Observing the data taken over 2019 is a great example of year round averages, due to 2020 being subject to worldwide lockdowns and thus reduced levels of pollution because of the covid-19 pandemic. Although the drop in air pollution was indeed a great occurrence as a side effect of a bad situation, it is not truly indicative of how Toronto’s air quality would be under more normal circumstances, hence why 2019 will be looked at.
As such, the months that stood out over 2019 that had the worst quality of air were somewhat sporadic, with the very beginning, middle and end of the year all showing months that had elevated levels of pollution, with the most prominent one being in the first quadrant of the year. Whilst 11 months out of all twelve fell into the WHO's target goal of 10 μg/m³ or less, there was one month to break out of this, which was February that came in with a sizeable reading of 17.2 μg/m³, putting it much further up into the ‘moderate’ pollution bracket, which requires a PM2.5 reading of 12.1 to 35.4 μg/m³ to be classed as such.
This reading is nearly three times that of some of the lower PM2.5 readings, and was followed fairly closely with other more polluted months such as March, July, November and December, which all came in with readings of 9.5 μg/m³, 8.9 μg/m³, 8.5 μg/m³ and 8.8 μg/m³ respectively, showing poorer levels of air quality but not quite matching the worst month of February, with its excessively high jump in pollution levels.

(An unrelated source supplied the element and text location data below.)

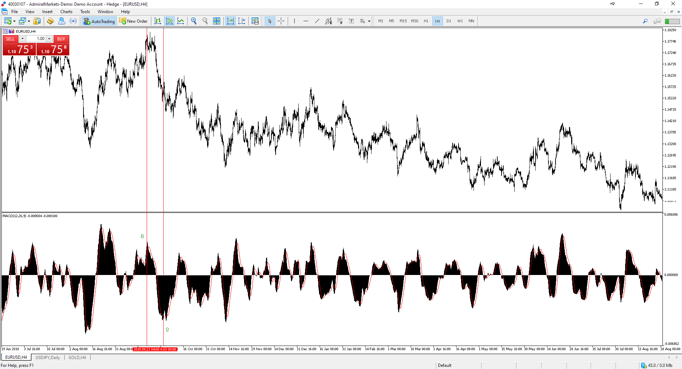The image size is (682, 369).
Task: Toggle chart auto scroll
Action: [230, 21]
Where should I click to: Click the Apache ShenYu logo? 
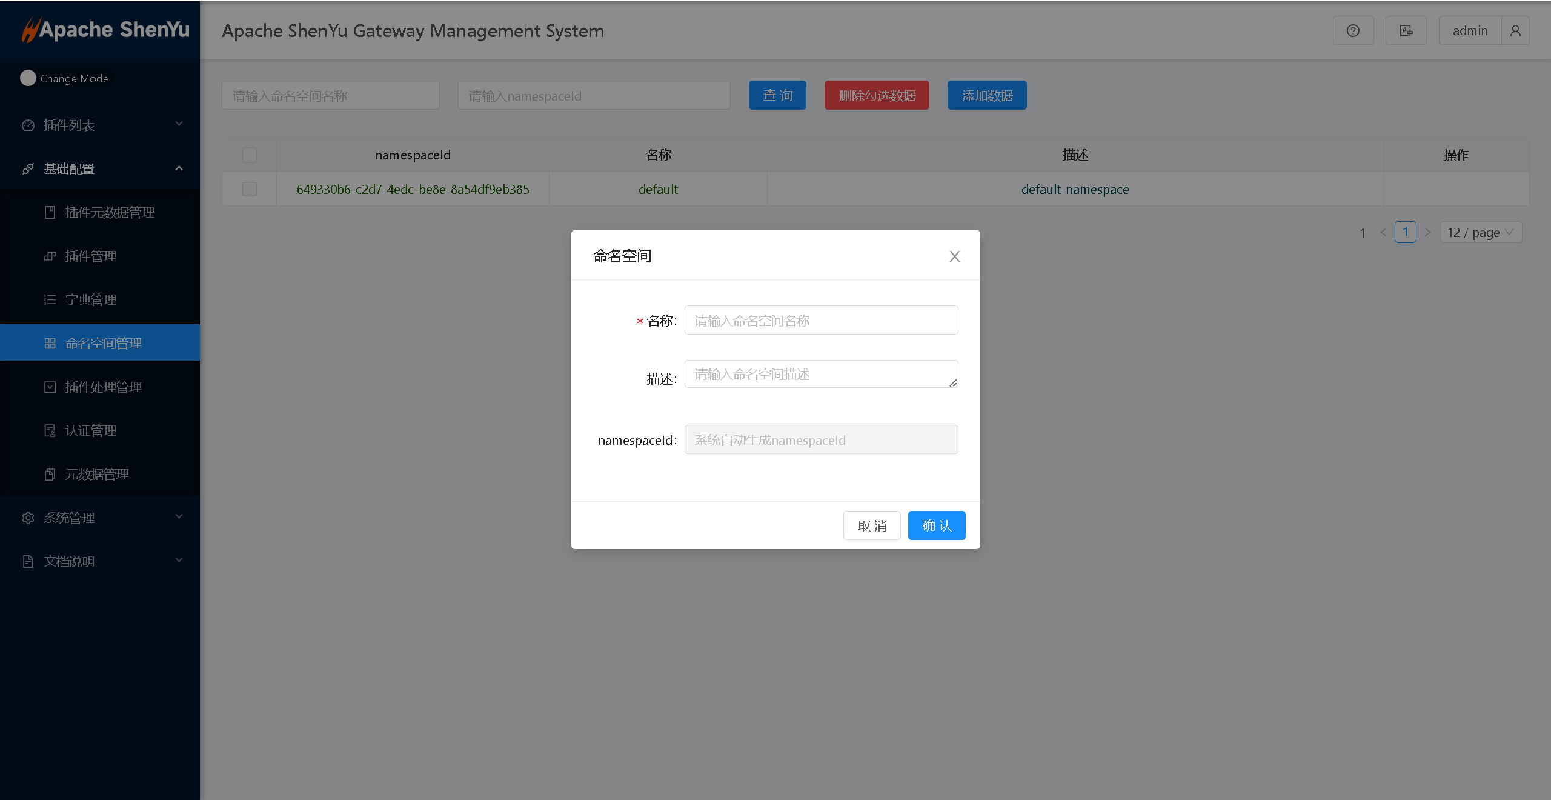[x=105, y=30]
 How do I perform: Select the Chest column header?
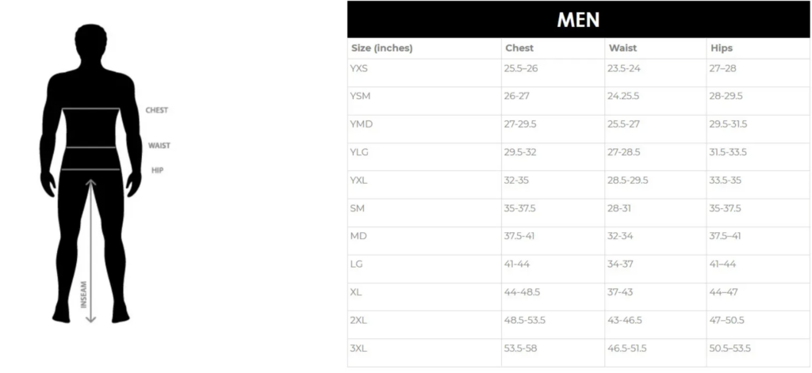click(x=519, y=48)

In contrast to the previous question, the months that saw the best levels of air quality and lowest PM2.5 readings were placed sporadically between April to October, with some fluctuations occurring but generally being when the air quality was lower and more stable.

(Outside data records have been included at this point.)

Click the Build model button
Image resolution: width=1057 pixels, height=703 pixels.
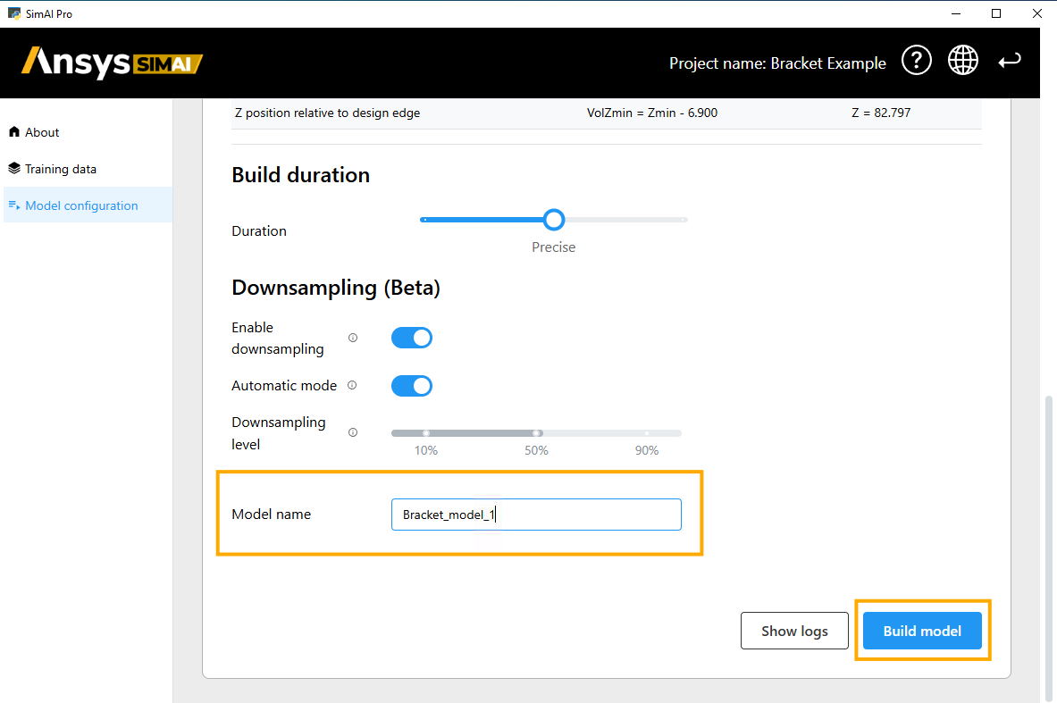point(922,631)
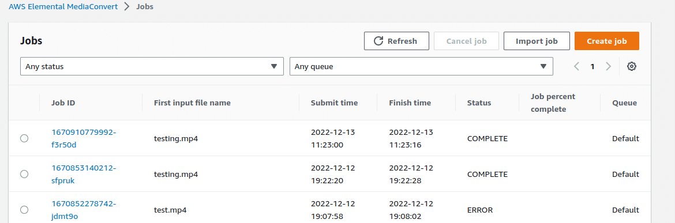Viewport: 675px width, 223px height.
Task: Click the Finish time column header
Action: (410, 103)

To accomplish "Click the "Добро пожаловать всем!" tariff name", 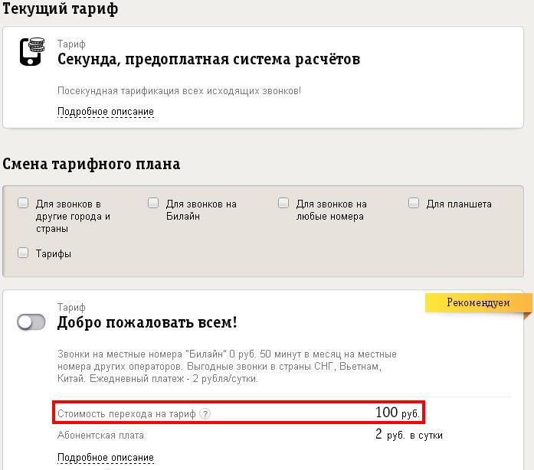I will click(147, 322).
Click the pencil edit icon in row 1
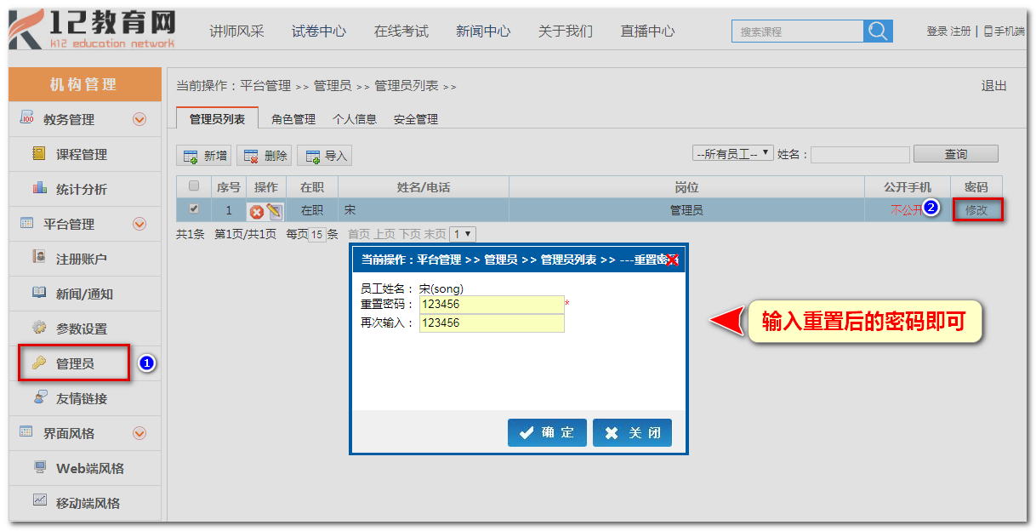 click(x=274, y=211)
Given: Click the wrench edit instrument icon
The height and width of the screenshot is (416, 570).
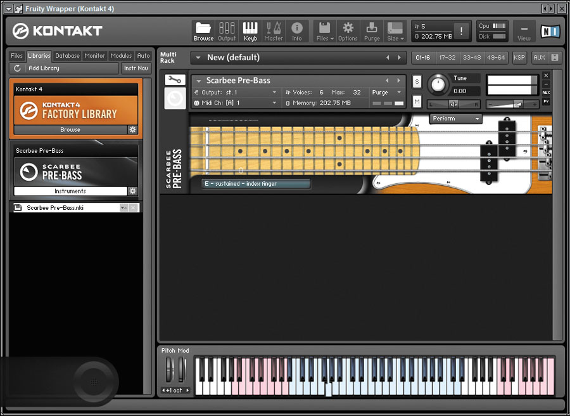Looking at the screenshot, I should (175, 80).
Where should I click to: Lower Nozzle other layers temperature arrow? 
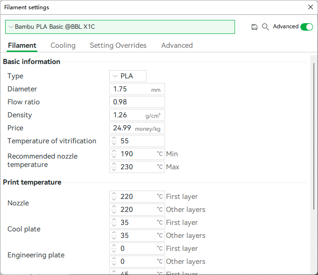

From August through to October is when some of the better readings came in, with PM2.5 levels of 6.3 μg/m³, 6.1 μg/m³ and 5.4 μg/m³ all being recorded respectively, making October the cleanest month out of the entire year.

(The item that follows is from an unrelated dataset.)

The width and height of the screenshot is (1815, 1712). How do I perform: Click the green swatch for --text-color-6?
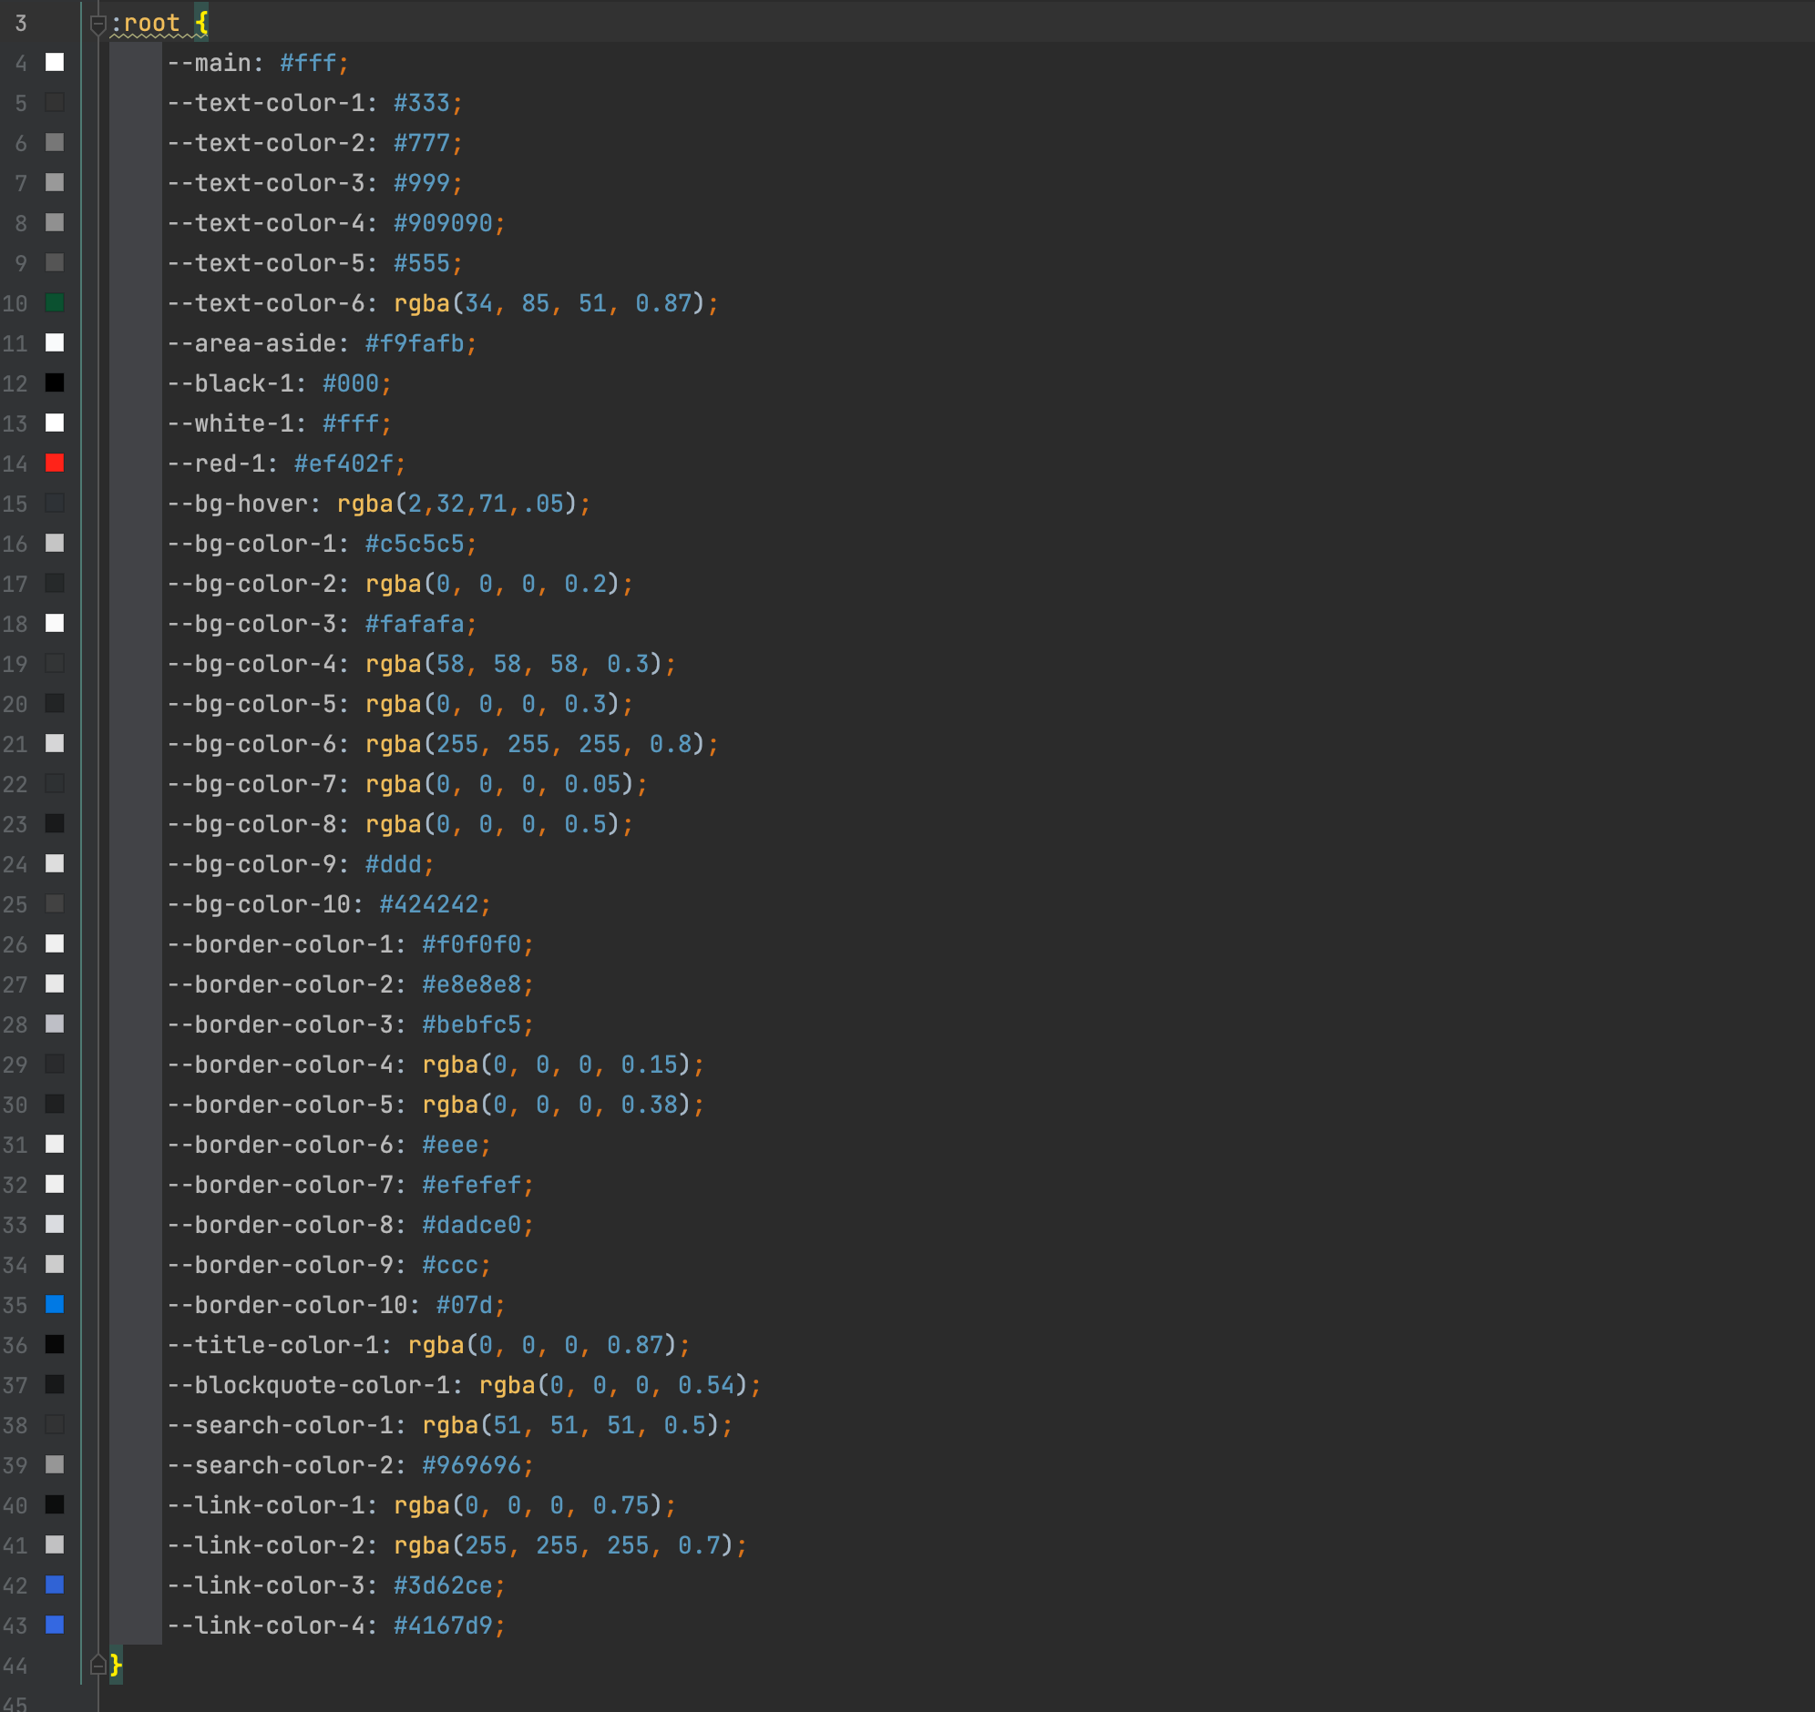[x=55, y=302]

With much of its pollution stemming from sources such as vehicle emissions, alongside factories and industrials areas, the pollutants would have a certain standardization to them. For vehicles, the main offending culprits are nitrogen dioxide (NO2) and sulfur dioxide (SO2), both of which can cause significant harm to people’s respiratory system as well as interfere with the environment.
Other such toxic materials and compounds coming from industrial areas would be a wide range of ones, with black carbon being a prominent material released from the combustion of fossil fuels, along with polycyclic aromatic hydrocarbons, dioxins and furans, as well as volatile organic compounds (VOC's), some of which include benzene, toluene, xylene and formaldehyde.
Whilst these are all harmful to human health, especially when respired over long periods of time, it of note that in cities such as Toronto where the air remains extremely clean for most of the year, a lot of the damage done to health can be location and lifestyle based, with those who live near areas of heavy traffic or industry being the most at risk, as well as commuters themselves who do not take the proper precautionary measures to keep themselves safe from inhaling the aforementioned pollutants.